Surrender, the 2020 word

At the start of the year, the Holy Spirit whispered “surrender” to my stubborn heart as I prayed for a word to guide my year, my 2020. It seemed silly to me. I had, after all, been slowly learning to unfurl my fingers and hold my plans more loosely, finding tight grips only on God’s promises. I had given up my images of community and embraced the ones I found myself in. I had let go of what my romantic life (or lack thereof) should look like. I had released my plans for career to the Lord’s will. I had given up fighting with God about where to live and what to do and decided to let the Good Shepherd lead me, knowing He knows each stone on which I stumble on the winding mountain paths and the ways through dark valley forests. But, surrender the word was and so surrender I would continue to try to do.

Enter 2020, which began with emergency dental surgery and pay issues that left me in pain and stressed about money. A whirlwind interview process that led me to agree to do a thing I had told God years earlier that I did not want to do. January, February, surrender was the name of the game. And then March came and chaos came with it. As the world began to wrestle with a pandemic that changed everything, as my roommate relationships twisted and some broke apart, as I was kept far from my family, my church, my people, left without closure as my friends moved away permanently, working a job I did not love from my kitchen table at midnight, and watching every plan and dream I had had for the coming year fall away unceremoniously, I surrendered. I walked laps along the river repeating “the Lord is my shepherd, I lack nothing” and baked bread while my mind wandered, and cried on the phone with my friends and read prayers for God to meet me over my morning coffee, and surrendered and surrendered and surrendered pretty much everything about what I thought life should look like.
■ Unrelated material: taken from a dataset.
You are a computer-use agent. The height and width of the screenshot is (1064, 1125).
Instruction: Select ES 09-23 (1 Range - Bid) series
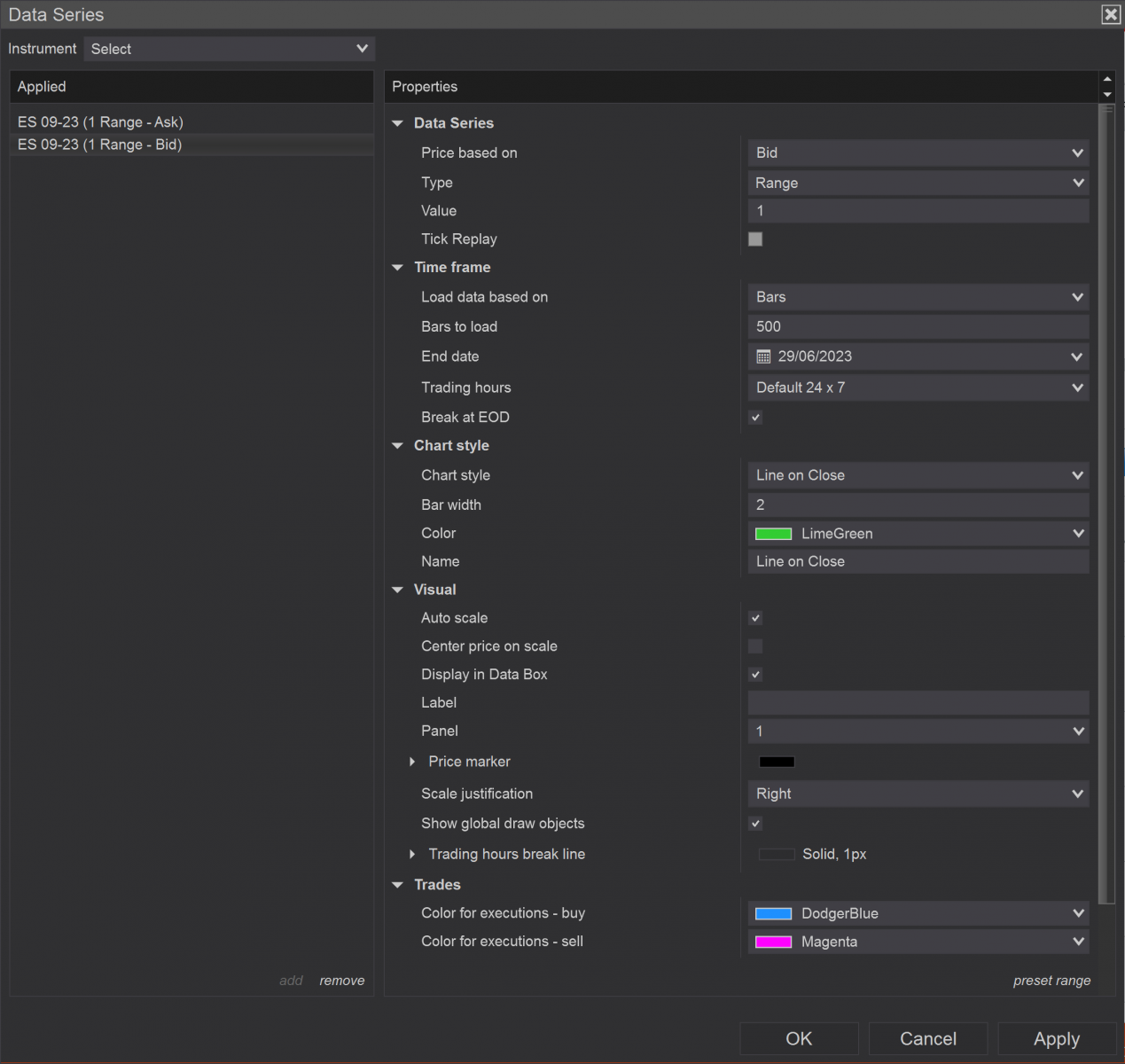click(x=99, y=145)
I’m a planner but what is one to do what plans A through F are no longer possible? You surrender to the Mighty King and ask Him to tell you what to do. You delight in the right now, in the work and rest that belong to today and you actually (for real this time!?) start to learn that your life is not your own. You remember that He makes beautiful things out of human brokenness and a world turned upside down, that you are not wandering wild, that the Creator of your soul knows your disappointments even when you pretend you’re hiding them well. You surrender. And you do so with, admittedly, much more childish stomping and whining and “but why-ing” than this blog post might suggest. I surrendered to more school though I had asserted fiercely it was the last thing I wanted this year. I surrendered to cancelled family visits and having to commit to another year in a city my feet were itching to run away from. As the year went on, I had to learn to once again surrender to the Lord’s ultimate goodness and justice and mercy as I grieved the loss of another friend, as I struggled to figure out who I am in this changed world, as I realized that I might have to give up more years of dreams, more years of living where I want to live, more months of relationships that include hugs and dinner parties.

I remember sitting on my porch in early April as the rain poured down, talking on the phone with a dear friend (who is now my roommate, what a gift) and remarking that for all my surrendering of plans, I was grateful for peace in knowing that my obedience in making them (prayerfully and often in surrender too) had not been in vain. Surrender to the Lord’s will is often less about the thing we are giving up or taking on and much more about trusting Him who made us, who is remaking us, and who is making all things new in our small and precious lives and in the bold and dramatic and beautiful and heart wrenching story of humanity. Surrender is an invitation to remember that I am me and God is God and He is faithful no matter what my life and circumstances look like. Jesus is a patient teacher when I am slow to learn and a dear friend in strange times such as these and He knows what it is to surrender to the Father. I am grateful for Jesus’ friendship this year.

And you know, surrender brings a freedom to see the beauty in what is otherwise deep sadness. This year has been hard, there is literally no way around that. It has been wrought with disappointment and sadness and hurt and longing for what is not, and cannot, be right now. But it has also been a year of thinking big thoughts and of friendship and forgiveness and of learning how to suffer small things for the good of other people. It has brought me long runs and longer bike rides, phone calls and walks with friends, book clubs and bread baking and jobs and new schools, new ways of celebrating holidays with the people in closest proximity to me. It has brought me roommates and pen pals and morning prayers and reminders that there is joy to be found in the mundane. It has brought me more quiet, more slowness, more crying that makes the laughter sweeter. It has made me long more to see Gods kingdom come. It’s made me pray more earnestly for the Kingdom to come, for God’s will to be, for earth to become more like heaven. And that longing, in this year and in this Advent season, is a gift. Surrender is a gift. 2020 is a gift, that I did not ask for and still don’t quite know what to do with. But living this life is a gift, even when it is hard. For that, I will praise the Lord. My soul will keep learning the art of surrender.